Time to farewell the floppy and say thanks for the flash memory
It is safe now to throw out all your floppy disks and bid farewell to the venerable floppy disk drive.
The 3.5-inch disk drive has been surprisingly hard to kill. Originally, one diskette could contain only 1.44 megabytes of data, and when Iomega introduced the 100MB Zip drive, it did nearly kill the floppy. Zip drives became so popular they were integrated in personal computers from Dell and NEC.
Then, Panasonic introduced the super floppy with a capacity of 120MB that gave the technology a second lease of life.
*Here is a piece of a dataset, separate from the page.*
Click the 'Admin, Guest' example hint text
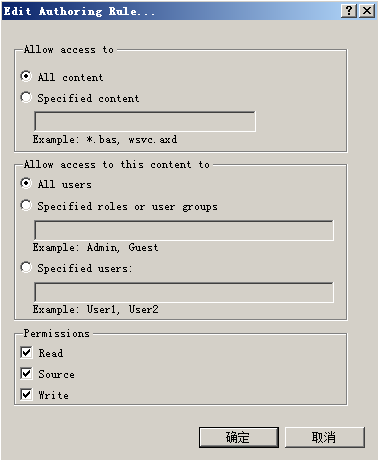The image size is (378, 460). [122, 247]
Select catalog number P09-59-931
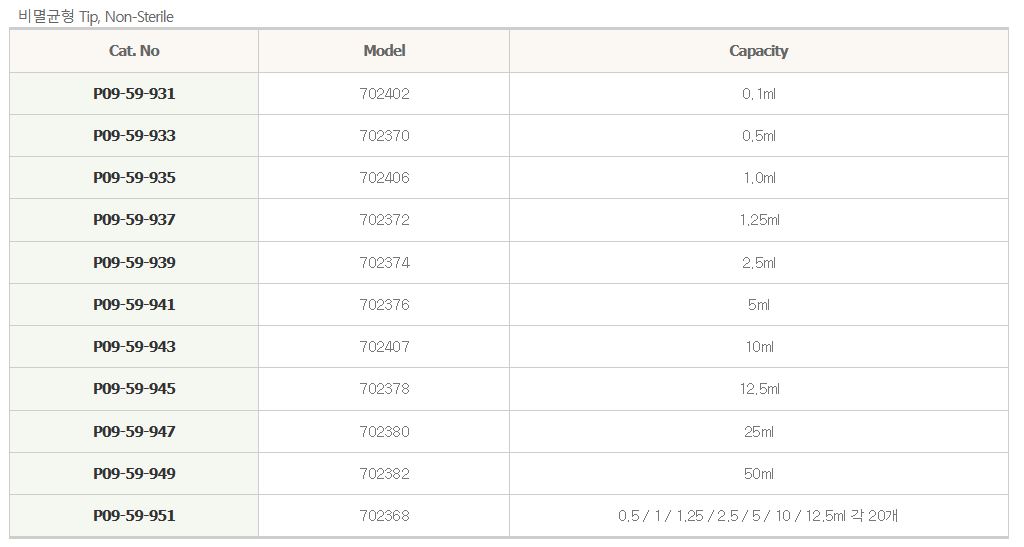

But both the Zip and the super floppy cannot cope with the kind of data capacities we deal with daily - from e-mail to PowerPoint presentations to huge PDF and Jpeg files. That is why Apple took the first step and did not build a floppy disk drive in its iMac.
Like many people I know, I have survived the past four years without a floppy drive. With a broadband Internet connection, I can forward all the files I need to work on to an online destination such as Yahoo! briefcase. To back up my hard drive, there are a multitude of options from Iomega one-gigabyte Jaz drives to external hard disk drives that go up to 50GB.
Most people, however, might still need or prefer a high-capacity removable storage option. A CD-RW drive is still a good option even though combo drives that record on CDs as well as DVDs are slowly becoming a standard in top-end PCs. Hewlett-Packard (HP) two weeks ago in Hong Kong launched internal and external DVD+RW, DVD+R and CD-RW combo drives. You can connect the drive to your PC via USB or IEEE 1394. The internal drive costs HK$3,999 and the external HK$4,999.
Now, we all know that the DVD recording standards battle is making everyone a little confused about the differences and whether they should wait for a while longer or bite the bullet. I say bite the bullet.